» Extract:
════════
The financial sector is particularly vulnerable in the current crisis, and the Council for the Control of Financial Activities (COAF) reinforced the importance of diligent control to mitigate risks, particularly those related to fraud. The COAF published a list with the main warning signs it had detected, such as contracting third parties with no previous bidding and overpricing, the receipt of public funds for the purchase of equipment or supplies to fight the pandemic with immediate transfer to third parties with no apparent financial relationship and transfer of funds to public agents by companies that received payments resulting from administrative contracts.

It revealed an immediate need for risk assessment or reassessment by companies. New measures must be adopted or existing measures updated to mitigate the various dangers that the crisis could bring. The compliance department must adopt extraordinary checks to monitor the programme's conformity and reinforce its checks, mainly in relation to:

  1. donations to public agencies;
  2. public contracts, agreements and partnerships, especially when arising from emer­gency contracts;
  3. adequacy of accounting records; and
  4. control mechanisms for employees and third parties, given that they are exercising their activities outside the company, when applicable.

Other recommended measures are periodic reports to senior management (and in certain cases to investors) and the establishment of a crisis committee to address the issues, which must be multidisciplinary and include the compliance expert.

With the pandemic, allegations of corruption and fraud related to public expenses with the fight against covid-19 emerged around the country and led to numerous police investigations involving state and municipal governments. Operation Placebo has been the most prominent in national media, targeting Rio de Janeiro's state governor Wilson Witzel for misuse of public resources, which led to his impeachment.
════════
» Exercises:
1. Answer these questions using the passage on pandemic compliance risks.
(a) Which body published a list of the main warning signs it had detected?
(b) Which expert must the recommended crisis committee include?
(c) Which operation targeted Rio de Janeiro's state governor Wilson Witzel?
2. Change the passage on pandemic compliance risks, starting with "It revealed an" and going on through "the compliance expert.", so that "senior management" reads "executive leadership".
3. Go on with the passage on pandemic compliance risks from where it stops.
The material that follows has no connection to the passage on pandemic compliance risks.

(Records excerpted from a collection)
════════
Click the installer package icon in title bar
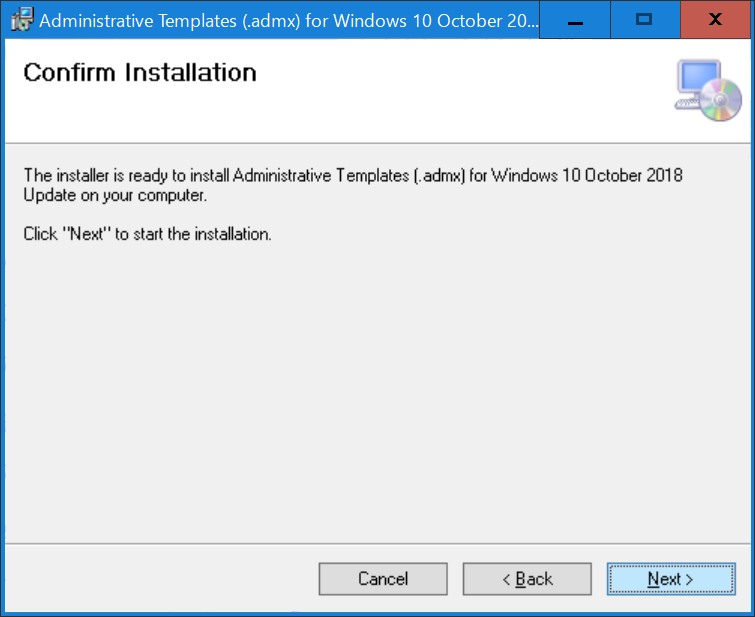The width and height of the screenshot is (755, 617). (x=22, y=20)
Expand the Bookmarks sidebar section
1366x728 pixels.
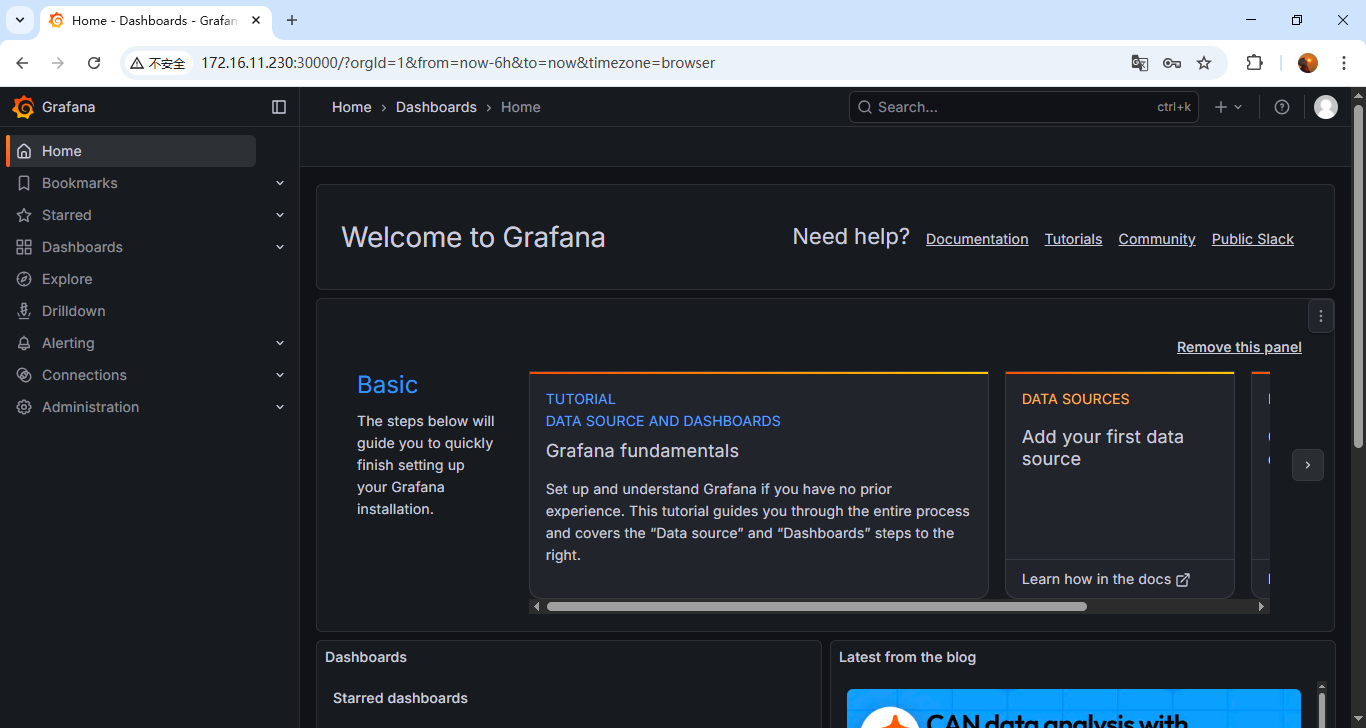coord(280,183)
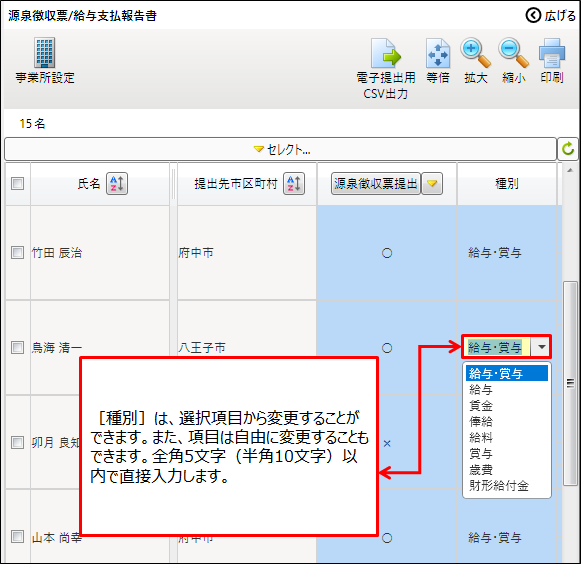The height and width of the screenshot is (564, 581).
Task: Open yellow arrow dropdown beside 源泉徴収票提出
Action: pyautogui.click(x=432, y=183)
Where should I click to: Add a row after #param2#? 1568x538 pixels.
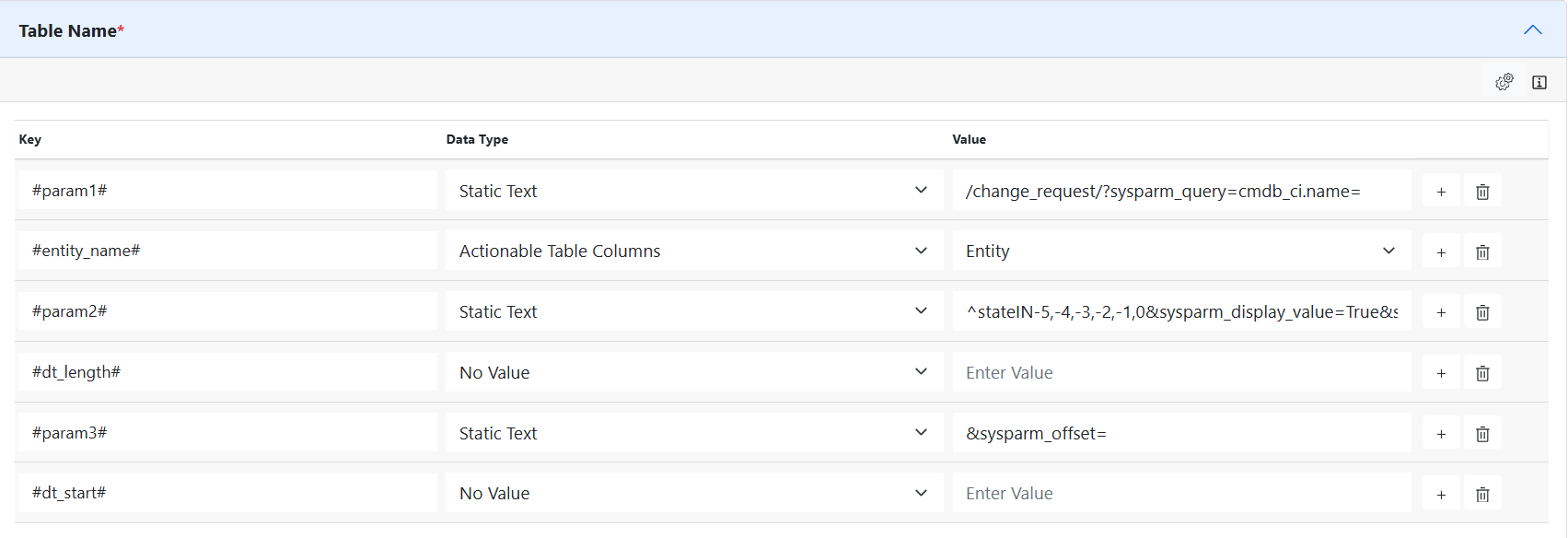1441,312
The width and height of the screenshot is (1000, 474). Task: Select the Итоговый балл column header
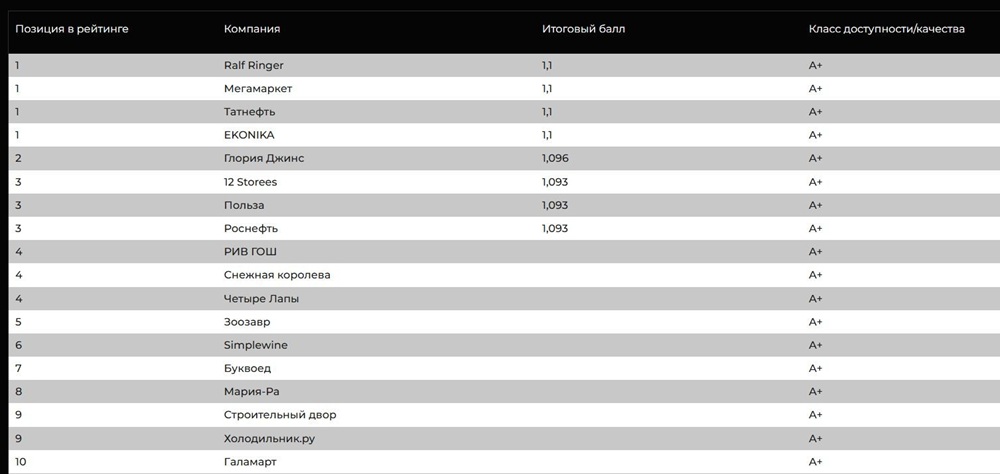tap(584, 29)
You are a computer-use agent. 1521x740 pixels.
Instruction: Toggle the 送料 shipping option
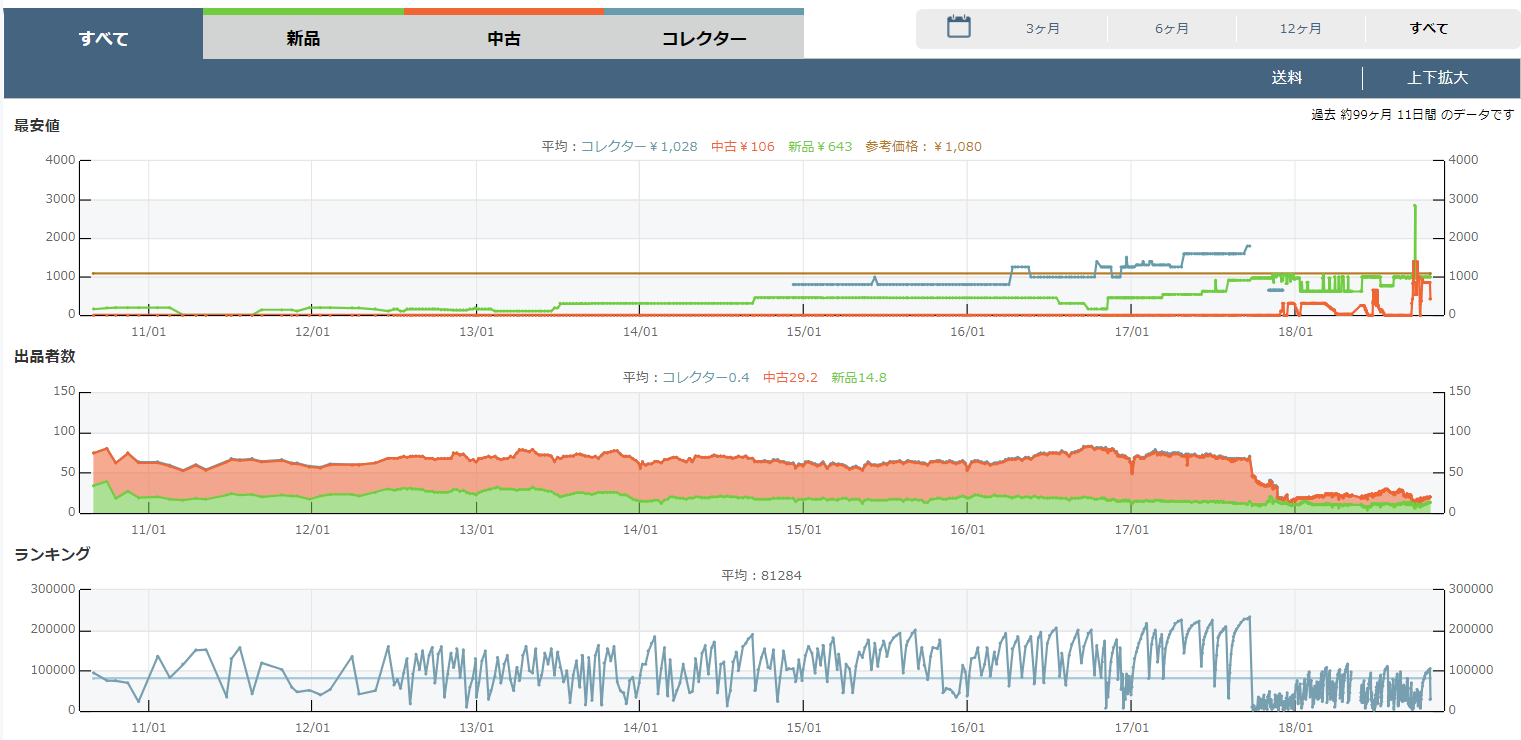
════════
» Results for each task:
1.
(a) The Council for the Control of Financial Activities (COAF)
(b) The compliance expert
(c) Operation Placebo

2.
It revealed an immediate need for risk assessment or reassessment by companies. New measures must be adopted or existing measures updated to mitigate the various dangers that the crisis could bring. The compliance department must adopt extraordinary checks to monitor the programme's conformity and reinforce its checks, mainly in relation to:

  1. donations to public agencies;
  2. public contracts, agreements and partnerships, especially when arising from emer­gency contracts;
  3. adequacy of accounting records; and
  4. control mechanisms for employees and third parties, given that they are exercising their activities outside the company, when applicable.

Other recommended measures are periodic reports to executive leadership (and in certain cases to investors) and the establishment of a crisis committee to address the issues, which must be multidisciplinary and include the compliance expert.

3.
In addition, a parliamentary inquiry commission is ongoing to investigate alleged omissions and irregularities in the actions of the federal government during the pandemic.

Foreign bribery: legal framework

Individuals and legal entities can be liable for bribery of foreign public officials in Brazil. Bribery of foreign public officials is regulated under the Brazilian Criminal Code (Decree Law No. 2,848)3 for individuals, and the LAC for legal entities (administrative and civil liability).

The Brazilian Criminal Code defines the crime of active bribery in an international commercial transaction as an individual offering or promising undue advantage to a foreign public official or to a third party to influence him or her to perform, hide or delay an official act related to an international commercial transaction.

Under the concept of bribery in the LAC, it is forbidden to promise, offer or give, directly or indirectly, an undue advantage to a national or foreign public official, or a third person related to them. The Law not only covers acts of corruption, but also prohibits acts such as fraud in public tenders, for both national and foreign public administration.

In Brazil, foreign public officials are those who, even temporarily and without compensation, hold a public position, job or office in government agencies and entities, or in embassies of a foreign country, as well as in legal entities controlled, directly or indirectly, by the government of a foreign country, or in international public organisations. Public international agencies and entities, diplomatic representations of foreign countries, legal entities controlled, directly or indirectly, by the government of a foreign country, and international public organisations, are considered foreign public administration, according to the LAC.

The consequences of bribery of foreign public officials are as follows.

  1. individual: under the Brazilian Criminal Code, individuals who commit acts of corruption in international commercial transactions can be subject to a fine and up to eight years' imprisonment; and
  2. company or legal entity: under the LAC, legal entities can be subject to the administrative and judicial penalties described in Section II.v.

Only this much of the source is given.